Get a life in which you are generous. And realize that life is the best thing ever, and that you have no business taking it for granted.
Care so deeply about its goodness that you want to spread it around. Take money you would have spent on beers and give it to charity. Work in a soup kitchen. Be a big brother or sister. All of you want to do well. But if you do not do good, too, then doing well will never be enough.
It is so easy to waste our lives: our days, our hours, our minutes. It is so easy to take for granted the color of our kids’ eyes, the way the melody in a symphony rises and falls and disappears and rises again. It is so easy to exist instead of live.
I learned to live many years ago. Something really, really bad happened to me, something that changed my life in ways that, if I had my druthers, it would never have been changed at all. And what I learned from it is what, today, seems to be the hardest lesson of all. I learned to love the journey, not the destination. I learned that it is not a dress rehearsal, and that today is the only guarantee you get. I learned to look at all the good in the world and to try to give some of it back because I believed in it completely and utterly. And I tried to do that, in part, by telling others what I had learned.

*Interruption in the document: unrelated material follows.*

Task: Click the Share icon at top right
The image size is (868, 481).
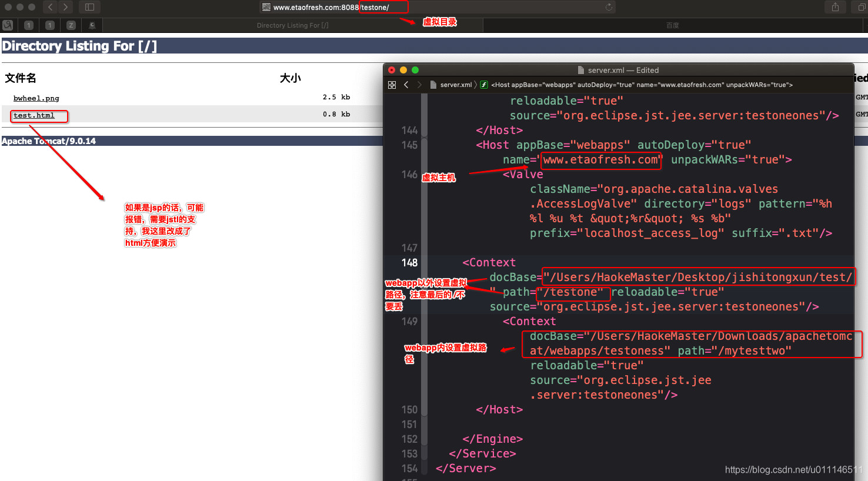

By telling them this: Consider the lilies of the field. Look at the fuzz on a baby’s ear. Read in the backyard with the sun on your face. Learn to be happy. And think of life as a terminal illness because if you do you will live it with joy and passion as it ought to be lived.
Well, you can learn all those things, out there, if you get a real life, a full life, a professional life, yes, but another life, too, a life of love and laughs and a connection to other human beings. Just keep your eyes and ears open. Here you could learn in the classroom. There the classroom is everywhere. The exam comes at the very end. No man ever said on his deathbed, I wish I had spent more time at the office.
I found one of my best teachers on the boardwalk at Coney Island maybe 15 years ago. It was December, and I was doing a story about how the homeless survive in the winter months. He and I sat on the edge of the wooden supports, dangling our feet over the side, and he told me about his schedule, panhandling the boulevard when the summer crowds were gone, sleeping in a church when the temperature went below freezing, hiding from the police amidst the Tilt a Whirl and the Cyclone and some of the other seasonal rides. But he told me that most of the time he stayed on the boardwalk, facing the water, just the way we were sitting now even when it got cold and he had to wear his newspapers after he read them.
And I asked him why. Why didn’t he go to one of the shelters? Why didn’t he check himself into the hospital for detox? And he just stared out at the ocean and said, “Look at the view, young lady. Look at the view.”
And every day, in some little way, I try to do what he said. I try to look at the view. And that’s the last thing I have to tell you today, words of wisdom from a man with not a dime in his pocket, no place to go, nowhere to be.
Look at the view. You’ll never be disappointed.”